**Your instructions:** Please rewrite the part of the entries that opens with the line containing "has height=562, width=866." and runs through the end of the entries, swapping "Instruction" for "Directive" and changing nothing else.

**Entries on target coordinates:**
▽

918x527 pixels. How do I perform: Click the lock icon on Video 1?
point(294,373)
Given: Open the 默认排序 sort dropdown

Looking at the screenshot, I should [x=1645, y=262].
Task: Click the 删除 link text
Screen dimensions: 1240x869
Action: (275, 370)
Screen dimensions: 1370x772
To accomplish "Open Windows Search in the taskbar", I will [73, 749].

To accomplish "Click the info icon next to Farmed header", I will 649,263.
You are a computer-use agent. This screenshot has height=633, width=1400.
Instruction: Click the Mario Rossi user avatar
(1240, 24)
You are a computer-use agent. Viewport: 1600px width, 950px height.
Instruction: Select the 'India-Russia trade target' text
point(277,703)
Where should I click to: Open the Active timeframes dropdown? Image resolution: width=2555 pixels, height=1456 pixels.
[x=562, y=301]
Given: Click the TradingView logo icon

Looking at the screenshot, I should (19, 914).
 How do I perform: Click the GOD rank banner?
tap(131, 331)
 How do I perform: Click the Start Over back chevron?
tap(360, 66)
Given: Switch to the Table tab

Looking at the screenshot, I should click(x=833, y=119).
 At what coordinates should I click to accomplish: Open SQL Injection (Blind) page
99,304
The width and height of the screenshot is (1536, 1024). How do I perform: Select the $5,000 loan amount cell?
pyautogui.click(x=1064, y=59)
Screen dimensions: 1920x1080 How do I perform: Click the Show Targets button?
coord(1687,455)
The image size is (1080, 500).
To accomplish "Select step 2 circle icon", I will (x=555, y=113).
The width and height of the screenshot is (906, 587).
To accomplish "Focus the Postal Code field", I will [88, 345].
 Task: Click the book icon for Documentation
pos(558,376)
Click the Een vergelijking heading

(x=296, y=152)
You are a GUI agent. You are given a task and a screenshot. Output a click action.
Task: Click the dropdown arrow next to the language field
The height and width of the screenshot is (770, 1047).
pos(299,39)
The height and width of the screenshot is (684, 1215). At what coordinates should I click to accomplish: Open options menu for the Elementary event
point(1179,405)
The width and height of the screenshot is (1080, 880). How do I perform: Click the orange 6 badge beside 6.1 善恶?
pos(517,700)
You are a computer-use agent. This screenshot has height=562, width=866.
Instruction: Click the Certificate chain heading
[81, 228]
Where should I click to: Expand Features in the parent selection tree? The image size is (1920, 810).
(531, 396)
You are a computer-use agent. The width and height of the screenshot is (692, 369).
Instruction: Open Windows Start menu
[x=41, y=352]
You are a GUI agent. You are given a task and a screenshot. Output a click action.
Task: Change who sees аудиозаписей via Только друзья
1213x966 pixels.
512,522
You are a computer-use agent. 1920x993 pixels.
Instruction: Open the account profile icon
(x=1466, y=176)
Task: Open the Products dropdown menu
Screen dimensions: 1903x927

△

**Result:**
You are a computer-use agent. This screenshot has height=562, width=866.
Directive: Click the Certificate chain heading
[81, 228]
Where should I click to: Expand Features in the parent selection tree? The image size is (1920, 810).
(531, 396)
You are a computer-use agent. The width and height of the screenshot is (692, 369).
Directive: Open Windows Start menu
[x=41, y=352]
You are a GUI agent. You are given a task and a screenshot. Output a click action.
Task: Change who sees аудиозаписей via Только друзья
1213x966 pixels.
512,522
You are a computer-use agent. 1920x993 pixels.
Directive: Open the account profile icon
(x=1466, y=176)
Task: Open the Products dropdown menu
Screen dimensions: 1903x927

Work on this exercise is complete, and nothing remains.